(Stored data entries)

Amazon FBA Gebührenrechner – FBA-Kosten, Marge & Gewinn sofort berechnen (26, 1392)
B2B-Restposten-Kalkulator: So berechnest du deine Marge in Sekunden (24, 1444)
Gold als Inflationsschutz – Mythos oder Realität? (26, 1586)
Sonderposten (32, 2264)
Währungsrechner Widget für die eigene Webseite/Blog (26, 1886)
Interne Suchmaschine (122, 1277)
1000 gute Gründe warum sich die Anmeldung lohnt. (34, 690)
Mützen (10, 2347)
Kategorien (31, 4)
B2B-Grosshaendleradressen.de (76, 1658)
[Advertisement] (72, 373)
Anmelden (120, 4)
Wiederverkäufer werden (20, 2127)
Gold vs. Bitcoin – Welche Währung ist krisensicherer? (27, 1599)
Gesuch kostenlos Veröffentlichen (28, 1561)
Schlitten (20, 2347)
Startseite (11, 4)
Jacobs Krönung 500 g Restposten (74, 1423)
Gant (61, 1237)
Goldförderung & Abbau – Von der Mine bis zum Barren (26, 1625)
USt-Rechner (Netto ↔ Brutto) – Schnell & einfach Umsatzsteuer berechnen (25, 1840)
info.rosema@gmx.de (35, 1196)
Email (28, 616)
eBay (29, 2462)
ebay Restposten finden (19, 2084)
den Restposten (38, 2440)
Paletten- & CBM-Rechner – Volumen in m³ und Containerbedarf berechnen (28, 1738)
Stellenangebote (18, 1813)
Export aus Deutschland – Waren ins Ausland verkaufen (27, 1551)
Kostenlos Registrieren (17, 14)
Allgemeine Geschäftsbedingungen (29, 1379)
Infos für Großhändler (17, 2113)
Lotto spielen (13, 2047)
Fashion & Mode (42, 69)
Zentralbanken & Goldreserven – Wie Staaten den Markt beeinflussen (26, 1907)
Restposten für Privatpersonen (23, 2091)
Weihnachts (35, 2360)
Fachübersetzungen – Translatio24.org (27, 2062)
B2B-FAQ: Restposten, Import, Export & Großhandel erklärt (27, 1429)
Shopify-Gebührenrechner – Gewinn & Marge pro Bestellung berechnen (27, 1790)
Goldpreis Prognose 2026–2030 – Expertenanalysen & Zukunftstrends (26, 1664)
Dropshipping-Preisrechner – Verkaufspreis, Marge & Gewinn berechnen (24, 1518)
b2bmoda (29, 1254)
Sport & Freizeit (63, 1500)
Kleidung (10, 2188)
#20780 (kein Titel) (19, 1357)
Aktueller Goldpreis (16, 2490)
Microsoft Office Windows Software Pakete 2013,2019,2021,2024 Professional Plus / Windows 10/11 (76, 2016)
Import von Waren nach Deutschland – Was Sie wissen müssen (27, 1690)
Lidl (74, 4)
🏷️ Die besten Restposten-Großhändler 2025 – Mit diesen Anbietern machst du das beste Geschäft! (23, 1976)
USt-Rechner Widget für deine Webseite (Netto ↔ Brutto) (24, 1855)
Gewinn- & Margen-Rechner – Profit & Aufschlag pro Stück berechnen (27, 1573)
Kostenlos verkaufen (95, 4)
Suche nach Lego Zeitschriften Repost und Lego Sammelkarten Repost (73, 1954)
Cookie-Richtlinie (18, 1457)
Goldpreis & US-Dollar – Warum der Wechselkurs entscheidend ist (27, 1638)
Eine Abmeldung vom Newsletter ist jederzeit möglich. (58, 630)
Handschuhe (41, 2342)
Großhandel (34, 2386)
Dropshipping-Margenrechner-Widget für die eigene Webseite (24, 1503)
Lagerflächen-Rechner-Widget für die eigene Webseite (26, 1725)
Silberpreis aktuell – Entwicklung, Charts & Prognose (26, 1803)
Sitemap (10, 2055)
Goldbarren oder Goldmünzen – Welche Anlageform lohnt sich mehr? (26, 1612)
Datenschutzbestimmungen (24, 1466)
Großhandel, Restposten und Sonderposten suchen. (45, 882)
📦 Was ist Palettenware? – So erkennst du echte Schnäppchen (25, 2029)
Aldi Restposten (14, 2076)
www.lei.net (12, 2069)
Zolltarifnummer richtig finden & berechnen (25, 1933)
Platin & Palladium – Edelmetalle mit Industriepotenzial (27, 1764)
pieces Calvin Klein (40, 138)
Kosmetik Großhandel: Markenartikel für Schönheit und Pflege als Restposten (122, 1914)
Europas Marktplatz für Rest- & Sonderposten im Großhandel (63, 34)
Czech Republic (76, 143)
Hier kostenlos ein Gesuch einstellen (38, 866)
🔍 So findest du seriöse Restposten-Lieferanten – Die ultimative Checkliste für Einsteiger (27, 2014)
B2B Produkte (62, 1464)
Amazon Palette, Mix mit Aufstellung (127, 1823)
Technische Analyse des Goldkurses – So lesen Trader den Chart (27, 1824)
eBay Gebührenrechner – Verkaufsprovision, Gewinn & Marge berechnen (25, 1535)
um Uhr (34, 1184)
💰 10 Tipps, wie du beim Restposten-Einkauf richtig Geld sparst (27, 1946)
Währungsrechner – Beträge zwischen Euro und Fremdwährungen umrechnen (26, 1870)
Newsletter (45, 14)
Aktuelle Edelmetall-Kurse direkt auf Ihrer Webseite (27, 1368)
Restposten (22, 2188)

# ACTIVITY
Looking at the entries, how many lines contain the string "Amazon"? The answer is that number alone.

# REPLY TO THE TASK
2